Records for locating the described items
▼

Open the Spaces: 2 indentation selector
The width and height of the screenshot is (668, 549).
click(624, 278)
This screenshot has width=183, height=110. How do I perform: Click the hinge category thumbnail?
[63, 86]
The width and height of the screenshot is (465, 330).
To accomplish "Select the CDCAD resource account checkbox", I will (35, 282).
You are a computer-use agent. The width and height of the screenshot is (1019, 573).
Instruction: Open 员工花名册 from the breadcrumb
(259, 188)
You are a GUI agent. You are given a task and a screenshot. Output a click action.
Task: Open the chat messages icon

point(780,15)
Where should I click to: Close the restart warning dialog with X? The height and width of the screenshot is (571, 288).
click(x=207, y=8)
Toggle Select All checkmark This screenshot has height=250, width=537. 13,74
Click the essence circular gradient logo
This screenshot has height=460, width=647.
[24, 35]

▲
▼

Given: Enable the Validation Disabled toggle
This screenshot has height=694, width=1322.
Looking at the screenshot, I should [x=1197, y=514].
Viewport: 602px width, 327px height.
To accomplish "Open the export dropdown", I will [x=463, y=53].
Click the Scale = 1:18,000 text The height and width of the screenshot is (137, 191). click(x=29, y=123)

▲

Lay out the data from the line with "Viewport: 602px width, 327px height." up to and including the line with "Click the Scale" as a numbered list, omitting blank lines.

_Response to this exercise_
1. Viewport: 602px width, 327px height.
2. To accomplish "Open the export dropdown", I will [x=463, y=53].
3. Click the Scale = 1:18,000 text The height and width of the screenshot is (137, 191). click(x=29, y=123)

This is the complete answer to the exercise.